BootStomp: On the Security of Bootloaders in Mobile Devices

Nilo Redini, Aravind Machiry, Dipanjan Das, Yanick Fratantonio, Antonio Bianchi, Eric Gustafson, Yan Shoshitaishvili, Christopher Kruegel, and Giovanni Vigna

Modern mobile bootloaders play an important role in both the function and the security of the device. They help ensure the Chain of Trust (CoT), where each stage of the boot process verifies the integrity and origin of the following stage before executing it. This process, in theory, should be immune even to attackers gaining full control over the operating system, and should prevent persistent compromise of a device’s CoT. However, not only do these bootloaders necessarily need to take untrusted input from an attacker in control of the OS in the process of performing their function, but also many of their verification steps can be disabled (“unlocked”) to allow for development and user customization. Applying traditional analyses on bootloaders is problematic, as hardware dependencies hinder dynamic analysis, and the size, complexity, and opacity of the code involved preclude the usage of many previous techniques.
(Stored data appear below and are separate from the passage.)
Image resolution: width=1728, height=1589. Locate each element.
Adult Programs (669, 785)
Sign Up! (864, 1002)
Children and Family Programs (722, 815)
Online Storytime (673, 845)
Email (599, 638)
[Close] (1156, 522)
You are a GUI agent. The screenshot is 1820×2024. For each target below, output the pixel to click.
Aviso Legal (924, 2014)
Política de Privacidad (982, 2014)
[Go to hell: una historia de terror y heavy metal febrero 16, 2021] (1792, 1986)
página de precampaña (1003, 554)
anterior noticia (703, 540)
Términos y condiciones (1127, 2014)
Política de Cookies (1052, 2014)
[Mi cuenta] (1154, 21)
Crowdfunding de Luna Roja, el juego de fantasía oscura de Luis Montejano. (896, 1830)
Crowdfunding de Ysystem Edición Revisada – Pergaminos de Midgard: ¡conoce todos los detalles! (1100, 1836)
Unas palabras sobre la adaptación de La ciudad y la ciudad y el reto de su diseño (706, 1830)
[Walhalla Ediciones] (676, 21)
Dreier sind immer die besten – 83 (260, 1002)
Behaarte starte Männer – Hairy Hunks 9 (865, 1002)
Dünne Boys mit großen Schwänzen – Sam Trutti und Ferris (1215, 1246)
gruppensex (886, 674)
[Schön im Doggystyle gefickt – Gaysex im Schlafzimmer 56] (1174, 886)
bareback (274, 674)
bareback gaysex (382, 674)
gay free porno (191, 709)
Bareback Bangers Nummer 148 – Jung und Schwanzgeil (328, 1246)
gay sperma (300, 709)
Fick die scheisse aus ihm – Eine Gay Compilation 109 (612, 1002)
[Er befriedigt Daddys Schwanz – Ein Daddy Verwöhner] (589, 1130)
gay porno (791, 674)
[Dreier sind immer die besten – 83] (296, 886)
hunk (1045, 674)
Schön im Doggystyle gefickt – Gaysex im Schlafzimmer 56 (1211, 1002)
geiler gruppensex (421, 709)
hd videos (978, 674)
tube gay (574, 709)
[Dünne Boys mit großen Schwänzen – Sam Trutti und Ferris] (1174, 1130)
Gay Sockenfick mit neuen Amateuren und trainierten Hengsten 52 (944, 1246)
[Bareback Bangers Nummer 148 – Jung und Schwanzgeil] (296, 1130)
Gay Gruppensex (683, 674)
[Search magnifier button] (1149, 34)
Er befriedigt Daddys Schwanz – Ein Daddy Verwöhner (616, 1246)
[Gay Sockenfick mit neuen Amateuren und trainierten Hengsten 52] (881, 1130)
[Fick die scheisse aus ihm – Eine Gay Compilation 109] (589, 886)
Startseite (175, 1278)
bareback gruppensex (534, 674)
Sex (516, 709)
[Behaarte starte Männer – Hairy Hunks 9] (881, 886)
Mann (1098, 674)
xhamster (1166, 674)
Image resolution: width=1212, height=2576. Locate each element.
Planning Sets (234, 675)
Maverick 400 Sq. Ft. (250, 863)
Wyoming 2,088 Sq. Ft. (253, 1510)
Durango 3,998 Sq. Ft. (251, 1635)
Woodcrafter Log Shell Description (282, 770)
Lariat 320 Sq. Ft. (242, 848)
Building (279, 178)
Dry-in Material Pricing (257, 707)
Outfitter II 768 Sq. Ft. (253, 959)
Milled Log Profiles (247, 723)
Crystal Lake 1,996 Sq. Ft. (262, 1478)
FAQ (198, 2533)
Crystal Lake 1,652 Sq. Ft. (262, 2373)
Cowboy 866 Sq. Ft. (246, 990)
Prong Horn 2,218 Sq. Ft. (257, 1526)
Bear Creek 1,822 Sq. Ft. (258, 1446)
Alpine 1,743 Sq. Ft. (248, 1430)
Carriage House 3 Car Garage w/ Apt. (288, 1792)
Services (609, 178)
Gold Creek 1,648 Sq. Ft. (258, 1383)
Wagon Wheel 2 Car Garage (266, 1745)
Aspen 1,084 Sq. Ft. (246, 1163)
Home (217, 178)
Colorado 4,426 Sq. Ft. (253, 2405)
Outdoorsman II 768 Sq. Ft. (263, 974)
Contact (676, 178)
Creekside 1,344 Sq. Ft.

In this paper, we explore vulnerabilities in both the design and implementation of mobile bootloaders. We examine bootloaders from four popular manufacturers, and discuss the standards and design principles that they strive to achieve. We then propose BOOTSTOMP , a multi-tag taint analysis resulting from a novel combination of static analyses and dynamic symbolic execution, designed to locate problematic areas where input from an attacker in control of the OS can compromise the boot-loader’s execution, or its security features. Using our tool, we find six previously-unknown vulnerabilities (of which five have been confirmed by the respective vendors), as well as rediscover one that had been previously-reported. Some of these vulnerabilities would allow an attacker to execute arbitrary code as part of the boot-loader (thus compromising the entire chain of trust), or to perform permanent denial-of-service attacks. Our tool also identified two bootloader vulnerabilities that can be leveraged by an attacker with root privileges on the OS to unlock the device and break the CoT. We conclude by proposing simple mitigation steps that can be implemented by manufacturers to safeguard the bootloader and OS from all of the discovered attacks, using already-deployed hardware features.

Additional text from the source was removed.